June 11, 2018
Reflections on last week’s Union Pacific’s Investor Conference, or Union Pacific Answers (Some) Questions and States its Case:
UNP held its Investor Conference last week in a hotel in its HQ city of Omaha, the first in four years. It was exactly what one expected – well-attended, well-run and professional, and highlighted a deeper bench than maybe was appreciated as well as its technology capability. The conference takeaway list was not a surprise – in many ways because they had been signaling – in the Q4/Q1 earnings calls and on the analyst conference “circuit”, that they were going to increase their debt levels – and their buyback By a lot ($20B in all).
No big changes announced (aside from the anticipated buyback: They essentially reiterated their long term goals, as well – pushing the 2019 60-OR target back a year (as they has also signaled previously) and holding on to their time-indefinite “G-55/)” stretch goals. As it had been telegraphed, their shares moved little after the event, the consensus price targets were raised some 5% or so, and folks left Nebraska with a pretty good feeling….That they didn’t answer all of my questions came , really wasn’t a surprise, either; the key ones being:
How (and why) did their service levels begin a yearlong decline? To be fair, they did show that PTC “false positives” added 16% to YTD “variability events”; I hadn’t given them much credit for that because BNSF has been so breezy and positive about their PTC experience so far….Also, UP stated (elsewhere) that they were roughly 80% back to normal in terms of fluidity and recovery (the charts listed compared 2018 to 2017 – the better comparison for velocity, dwell, etc, being 2016).
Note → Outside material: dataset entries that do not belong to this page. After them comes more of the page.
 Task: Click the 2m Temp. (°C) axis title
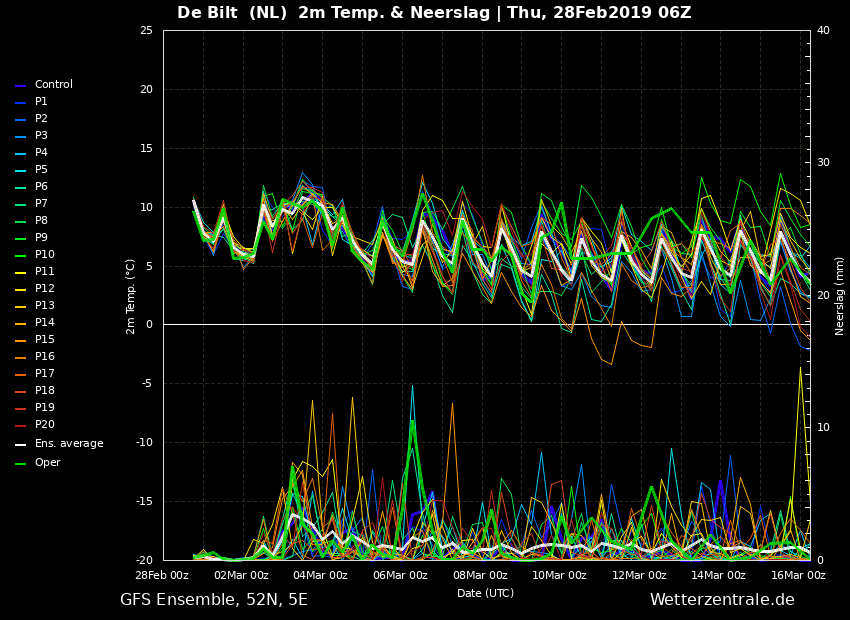[130, 296]
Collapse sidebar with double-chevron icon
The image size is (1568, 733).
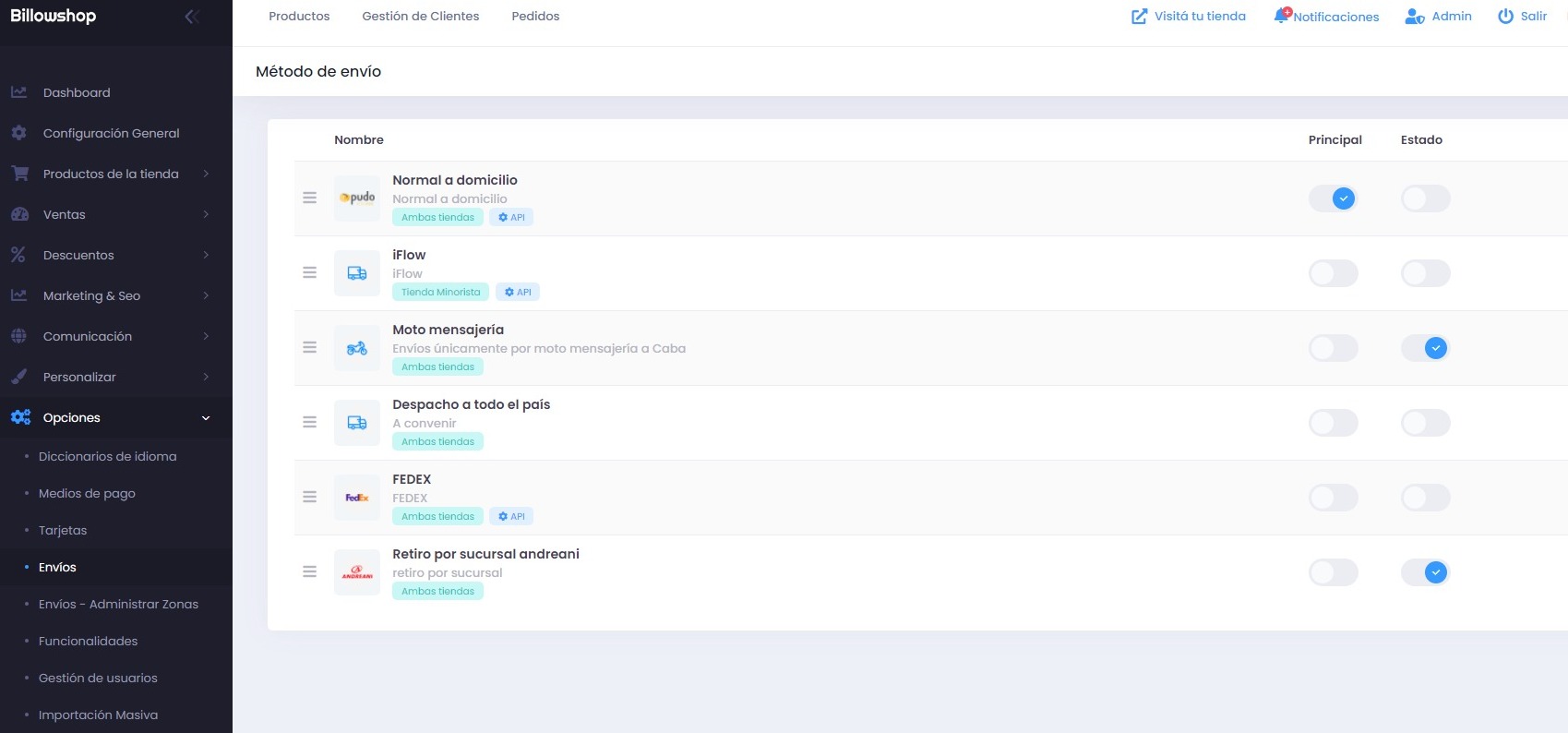(x=192, y=17)
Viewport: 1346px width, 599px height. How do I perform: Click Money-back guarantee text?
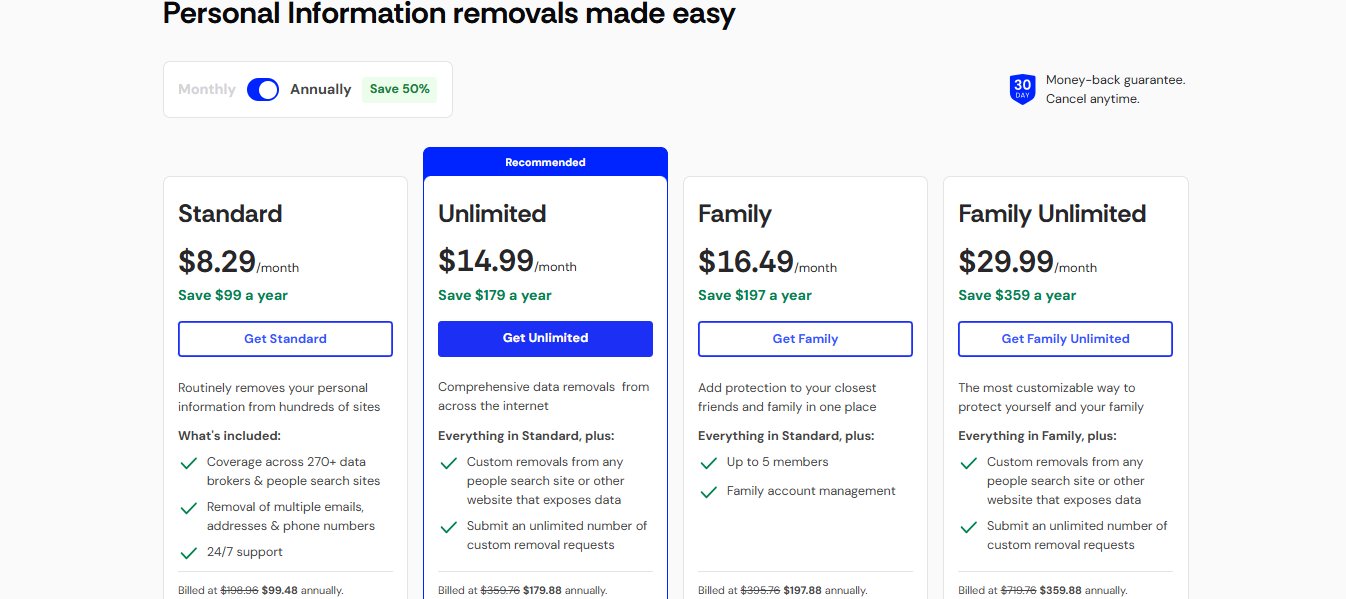coord(1115,80)
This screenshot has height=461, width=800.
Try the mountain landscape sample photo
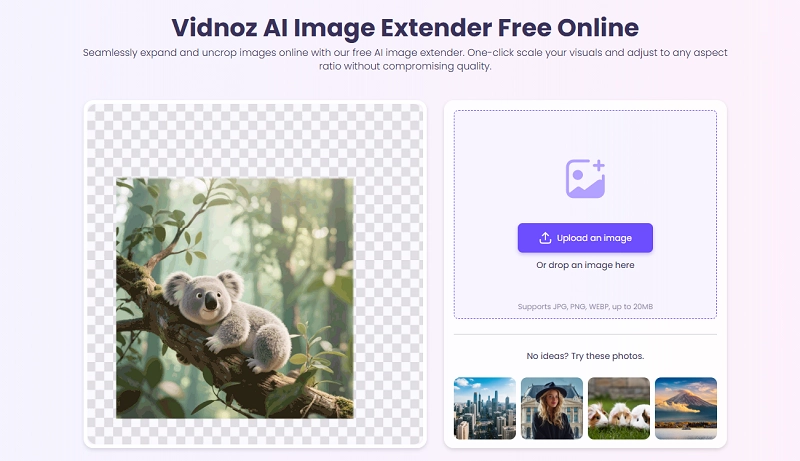685,408

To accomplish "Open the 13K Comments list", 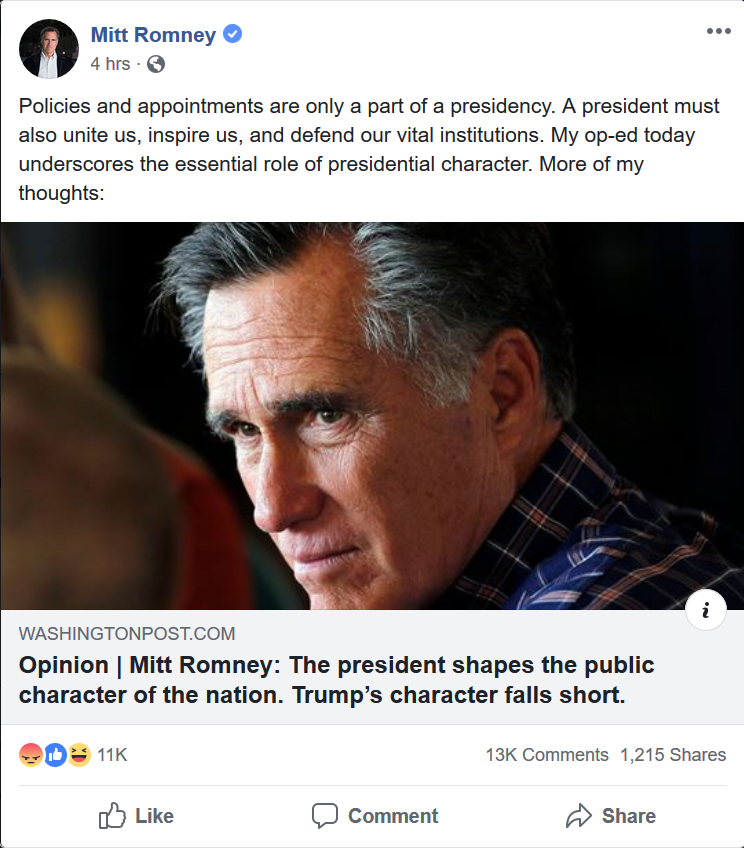I will click(546, 755).
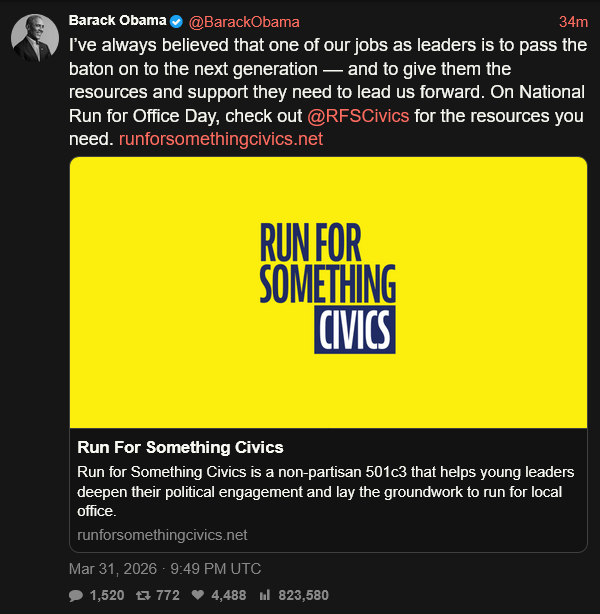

How has their industry-low Capex (to revenue) levels and targets – and their expenditures compared to BNSF – impacted their service? Two major statements came out of Omaha – one, they not only reiterated their 15% target, they, in effect, doubled down – by stating, repeatedly, they would spend “15% - or less”! But they also laid claim to being the safest railroad in North America and to having won the (now-retired, officially) Harriman Award the last three years in a row….and have performed financially, of course. They 4-year average ROIC was 14.2% (but the peak, 16.2% was year one, or 2014). Also, it was noted that, despite recent congestion issues, velocity is still up some 25% since 2005. One must admit that these facts do not correspond to my “is lower capex is hurting UP” thesis, but they are also backward looking….
But they did answer their investors’ main question – capital allocation. In light of the tax cut – and anticipated performance – UP will take up their leverage targets from 1.9x (YE 2017) to ~2.7X (dependent on the economy etc) and maintain Investment Grade ratings. “What does this mean for shareholders?”, they asked – it means $20B in share repurchases plus dividends at a 40-45% payout ratio.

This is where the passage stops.